Exercise aim: Output exactly the span of lines beginning with the one that holds "Task: Toggle the 近月VX series label" and ending with the last line of the data below.

(Items from a data source)
+-------+

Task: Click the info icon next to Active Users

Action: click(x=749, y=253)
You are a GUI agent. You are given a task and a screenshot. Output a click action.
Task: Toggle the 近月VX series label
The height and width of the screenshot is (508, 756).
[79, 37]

+-------+

Exercise result:
Task: Toggle the 近月VX series label
The height and width of the screenshot is (508, 756).
[79, 37]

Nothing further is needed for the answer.